-- Exercise goal --
Could you reproduce every entry that follows, exactly as shown?

----- Dataset excerpts

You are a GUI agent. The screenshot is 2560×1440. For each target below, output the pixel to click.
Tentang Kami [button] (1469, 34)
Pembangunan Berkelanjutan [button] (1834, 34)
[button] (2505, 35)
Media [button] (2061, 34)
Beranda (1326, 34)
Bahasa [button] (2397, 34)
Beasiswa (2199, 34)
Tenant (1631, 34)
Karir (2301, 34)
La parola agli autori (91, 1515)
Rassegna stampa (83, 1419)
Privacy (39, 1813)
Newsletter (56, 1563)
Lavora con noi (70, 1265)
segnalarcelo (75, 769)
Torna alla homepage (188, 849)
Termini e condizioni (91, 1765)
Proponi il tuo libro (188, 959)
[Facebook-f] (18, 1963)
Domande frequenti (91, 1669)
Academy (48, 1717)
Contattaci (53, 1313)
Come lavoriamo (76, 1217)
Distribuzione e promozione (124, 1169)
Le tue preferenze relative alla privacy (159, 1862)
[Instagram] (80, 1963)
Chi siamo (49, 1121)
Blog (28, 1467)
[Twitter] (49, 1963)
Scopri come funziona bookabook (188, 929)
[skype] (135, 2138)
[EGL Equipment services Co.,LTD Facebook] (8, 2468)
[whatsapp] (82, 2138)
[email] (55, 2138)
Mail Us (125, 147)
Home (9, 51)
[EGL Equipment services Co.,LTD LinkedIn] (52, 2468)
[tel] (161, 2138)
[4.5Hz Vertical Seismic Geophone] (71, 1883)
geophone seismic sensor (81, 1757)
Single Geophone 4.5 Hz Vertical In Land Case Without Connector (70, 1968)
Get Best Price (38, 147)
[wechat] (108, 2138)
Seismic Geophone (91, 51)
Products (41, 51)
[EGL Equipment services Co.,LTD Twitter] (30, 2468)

----------

-- Task response --
You are a GUI agent. The screenshot is 2560×1440. For each target below, output the pixel to click.
Tentang Kami [button] (1469, 34)
Pembangunan Berkelanjutan [button] (1834, 34)
[button] (2505, 35)
Media [button] (2061, 34)
Beranda (1326, 34)
Bahasa [button] (2397, 34)
Beasiswa (2199, 34)
Tenant (1631, 34)
Karir (2301, 34)
La parola agli autori (91, 1515)
Rassegna stampa (83, 1419)
Privacy (39, 1813)
Newsletter (56, 1563)
Lavora con noi (70, 1265)
segnalarcelo (75, 769)
Torna alla homepage (188, 849)
Termini e condizioni (91, 1765)
Proponi il tuo libro (188, 959)
[Facebook-f] (18, 1963)
Domande frequenti (91, 1669)
Academy (48, 1717)
Contattaci (53, 1313)
Come lavoriamo (76, 1217)
Distribuzione e promozione (124, 1169)
Le tue preferenze relative alla privacy (159, 1862)
[Instagram] (80, 1963)
Chi siamo (49, 1121)
Blog (28, 1467)
[Twitter] (49, 1963)
Scopri come funziona bookabook (188, 929)
[skype] (135, 2138)
[EGL Equipment services Co.,LTD Facebook] (8, 2468)
[whatsapp] (82, 2138)
[email] (55, 2138)
Mail Us (125, 147)
Home (9, 51)
[EGL Equipment services Co.,LTD LinkedIn] (52, 2468)
[tel] (161, 2138)
[4.5Hz Vertical Seismic Geophone] (71, 1883)
geophone seismic sensor (81, 1757)
Single Geophone 4.5 Hz Vertical In Land Case Without Connector (70, 1968)
Get Best Price (38, 147)
[wechat] (108, 2138)
Seismic Geophone (91, 51)
Products (41, 51)
[EGL Equipment services Co.,LTD Twitter] (30, 2468)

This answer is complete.